Thanks.... I just wondered, as by the time i put my boot cover, and back headrests in the trunk, there is no more room.. LOL


----------



## Chrisho (Dec 1, 2012)

beckywarf said:


> Looks beautiful....
> 
> Question - - did yours come with the boot cover, and if so where do you store it?


Yes, came with the boot cover, I would much rather have gotten the wind screen instead. I bought a wind screen from Keffer VW for 337...

As for the boot, I stored it in my garage, going to have to find some place permanent for that damn thing. What a contraption. Took one look at it, laid it across the top and thought to myself, yeah, like thats going to happen. Figure it this way, if you needed to put the top up you would have to get out of the car and remove that beastie!


----------



## mulksman (Mar 18, 2013)

I guess I stand corrected then (sorry Chrisho!). I was led to believe from the folks at VW and from what I read online that the boot cover was unique to the 70's edition. I guess that proves only to believe half of what you hear and blows the theory that everything you read online is true 

With that being said, I have put in on and it does look super nice! Once you have done it a time or two, it doesn't really take but a few minutes to install (two parts that lock in...and the rest just tucks itself under the folded top). I really can't imagine using it much, but I guess I might use it when the weather is going to stay nice for an extended period of time or on a long road trip.

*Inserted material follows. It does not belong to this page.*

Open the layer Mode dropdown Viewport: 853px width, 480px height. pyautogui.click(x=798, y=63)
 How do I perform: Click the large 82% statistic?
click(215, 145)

And to Chrisho...... do you feel the price of the wind screen (now that you have it) is worth the $$$?
I have thought about picking one up, but would like to hear from someone who has actually used it! At least with it, they have a storage system for it in the trunk to keep it out of the way...right? Is that fairly easy to tuck away?


----------



## beckywarf (Mar 14, 2013)

I ordered mine from keffer as well, and think it is worth the money. I chose the wind screen vs getting the tinting done for now until the next expense. i think it helps quite a bit with the hair situation, and i kind of like that if i have a bag in the back, things don't fly out. 

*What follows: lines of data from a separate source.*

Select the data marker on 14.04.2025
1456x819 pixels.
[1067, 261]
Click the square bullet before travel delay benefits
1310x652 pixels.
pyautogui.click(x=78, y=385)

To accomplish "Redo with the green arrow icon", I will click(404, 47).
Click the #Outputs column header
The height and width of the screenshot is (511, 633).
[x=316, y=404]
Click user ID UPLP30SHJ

Agreed the boot cover looks nice, but is a pain and does take the whole trunk. I didnt think it was a standard accessory either, as my dealer made some big deal about it being included.. LOL


----------



## TIRADO (Jan 27, 2013)

great looking convertible, I would love one but living in N.E. it's a luxury I can do without....loving it


----------



## John Y (Apr 27, 1999)

mulksman said:


> With that being said, I have put in on and it does look super nice! Once you have done it a time or two, it doesn't really take but a few minutes to install (two parts that lock in...and the rest just tucks itself under the folded top). I really can't imagine using it much, but I guess I might use it when the weather is going to stay nice for an extended period of time or on a long road trip.

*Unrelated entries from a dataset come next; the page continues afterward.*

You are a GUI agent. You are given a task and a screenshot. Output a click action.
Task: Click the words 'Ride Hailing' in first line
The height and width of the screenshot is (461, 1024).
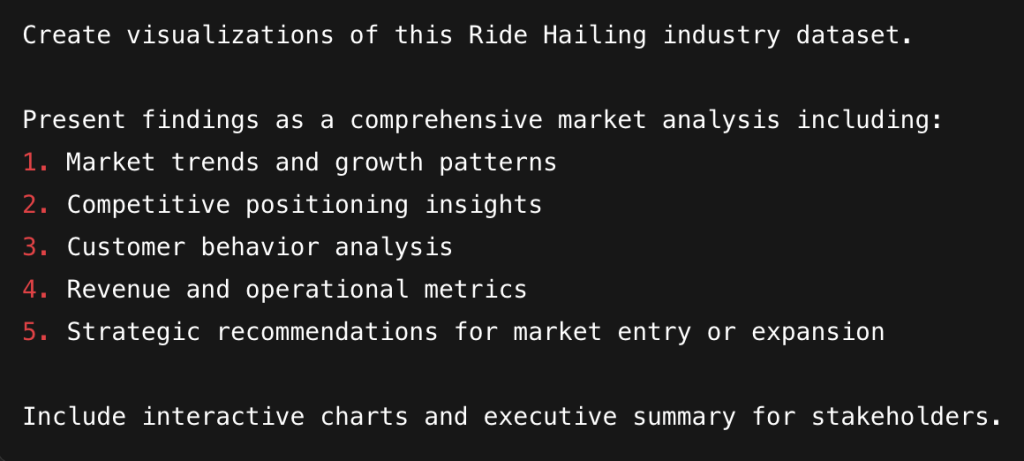tap(558, 35)
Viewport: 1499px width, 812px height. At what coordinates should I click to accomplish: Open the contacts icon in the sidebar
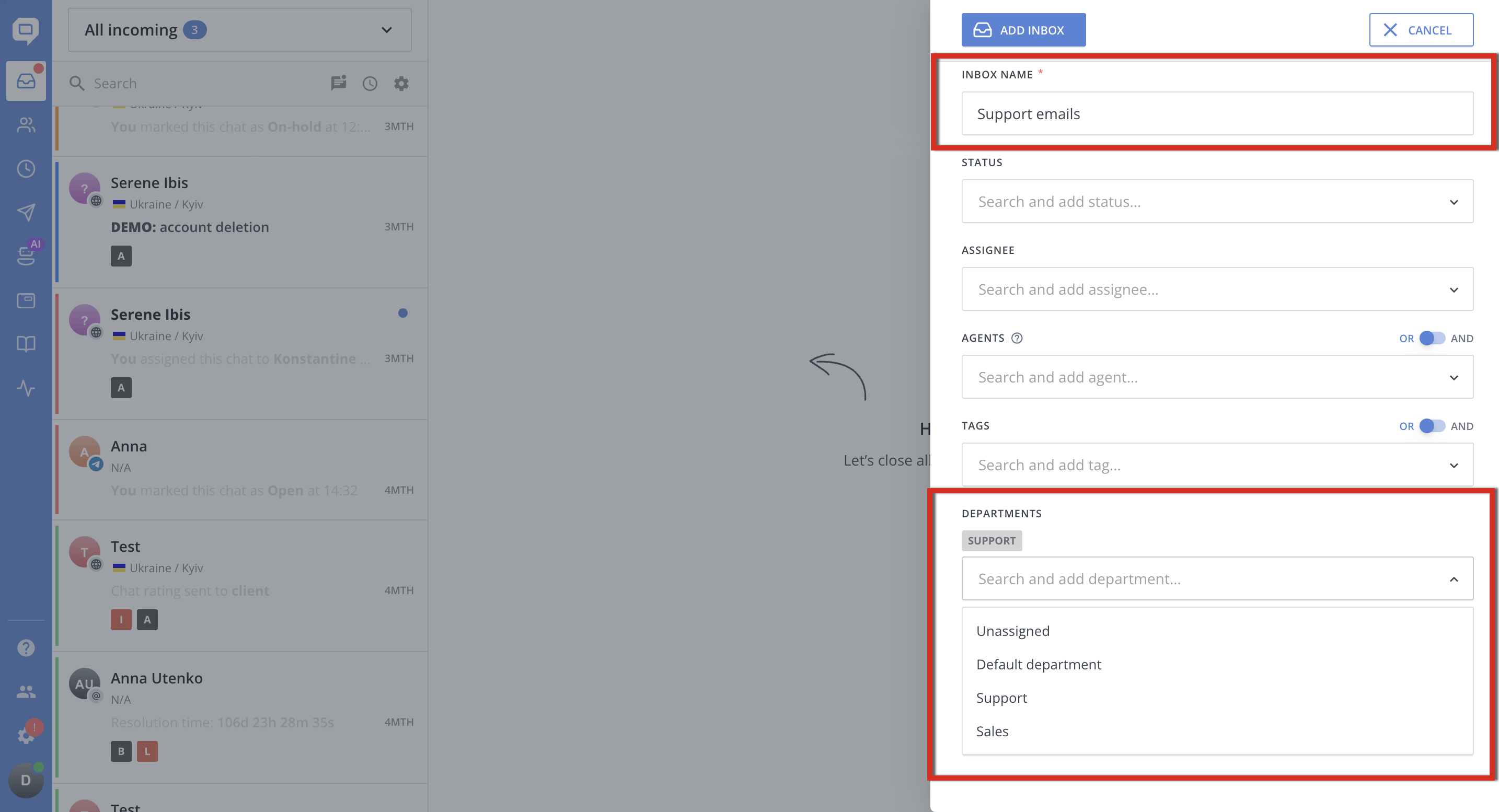coord(26,124)
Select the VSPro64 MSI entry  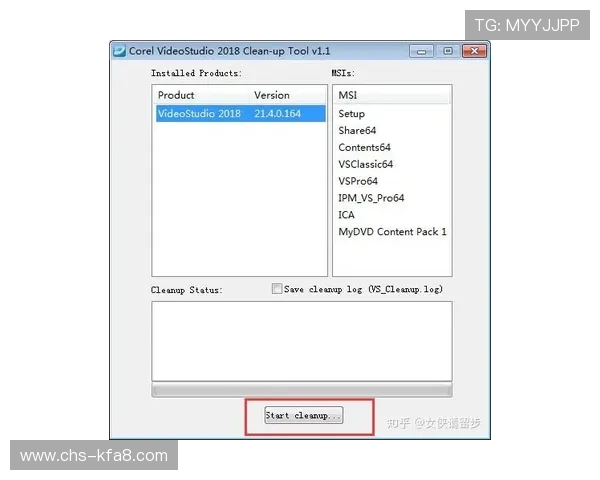click(358, 181)

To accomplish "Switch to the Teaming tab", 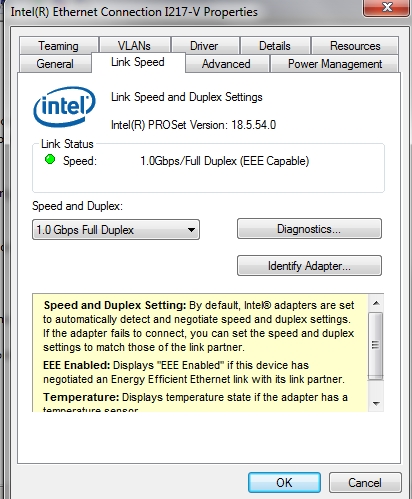I will (59, 46).
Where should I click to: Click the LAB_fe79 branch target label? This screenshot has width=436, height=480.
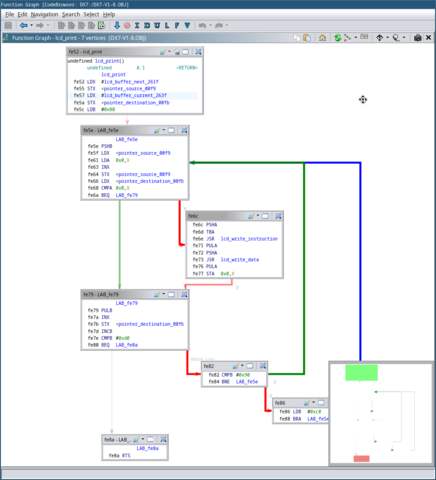[x=127, y=195]
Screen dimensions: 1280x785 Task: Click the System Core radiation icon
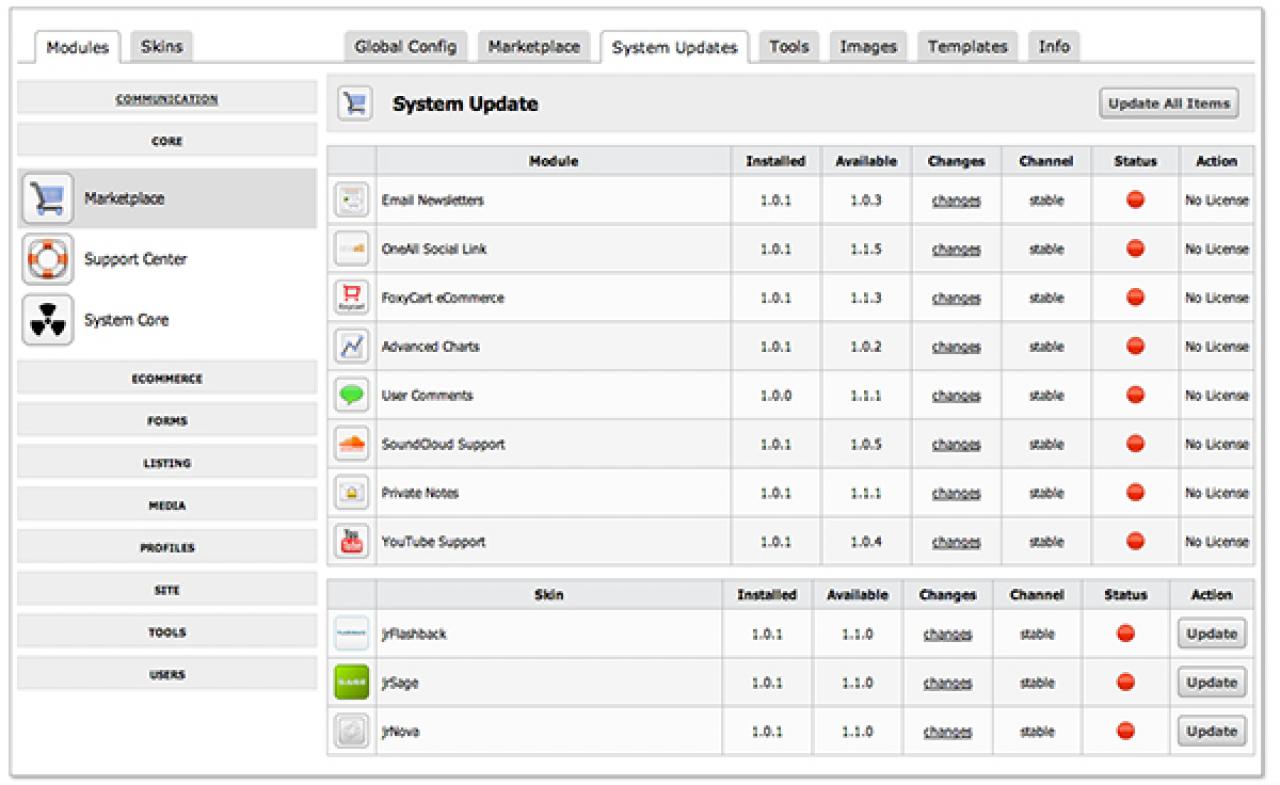click(48, 321)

 If the Beetle is anything like other convertibles, not only does it look better with the Tonneau cover on, but it is a great way to keep your top looking great for longer (that and not leaving it down for lengthy periods of time) - something to consider if you are planning to keep yours for a long time.


----------



## Chrisho (Dec 1, 2012)

mulksman said:


> And to Chrisho...... do you feel the price of the wind screen (now that you have it) is worth the $$$?
> I have thought about picking one up, but would like to hear from someone who has actually used it! At least with it, they have a storage system for it in the trunk to keep it out of the way...right? Is that fairly easy to tuck away?


I like the wind screen. Super easy to install/remove/store etc. Does cut down the wind well. I wanted to be able to drive with temps to freezing and this should help.


----------



## Chrisho (Dec 1, 2012)

John Y said:


> If the Beetle is anything like other convertibles, not only does it look better with the Tonneau cover on, but it is a great way to keep your top looking great for longer (that and not leaving it down for lengthy periods of time) - something to consider if you are planning to keep yours for a long time.


I am in a parking deck at work and garaged at home. I did have the NB Miata's top down so often that just by commuting I had faded the liner that was exposed. The problem I have with that tonneau is that its too damn big when not in use. 

My rule with convertibles, if its not raining and the car is moving the top should be down.


----------



## mulksman (Mar 18, 2013)

Chrisho... was the $377 for the windscreen including shipping or was that local pickup. 

Beckwarf.... would you mind sharing with me what you paid if it was any different? 

I may just have to bite on one of these! 

Thanks again to everyone for their input 

BTW....... the only thing that really urks me about this car so far, is the fact that they spent a few extra dollars to make the ambient lighting change colors (which I will probably never change from red since it matches the other lighting which doesn't change)......when they could have used it to give me auto on/off headlights which I would use on a daily basis. Just my 2 cents!!!


----------



## Chrisho (Dec 1, 2012)

my order from Keffer was for the windscreen and cargo blocks, there was a fifteen dollar shipping charge. I am only one state away from them so I do not know if that affected the shipping costs.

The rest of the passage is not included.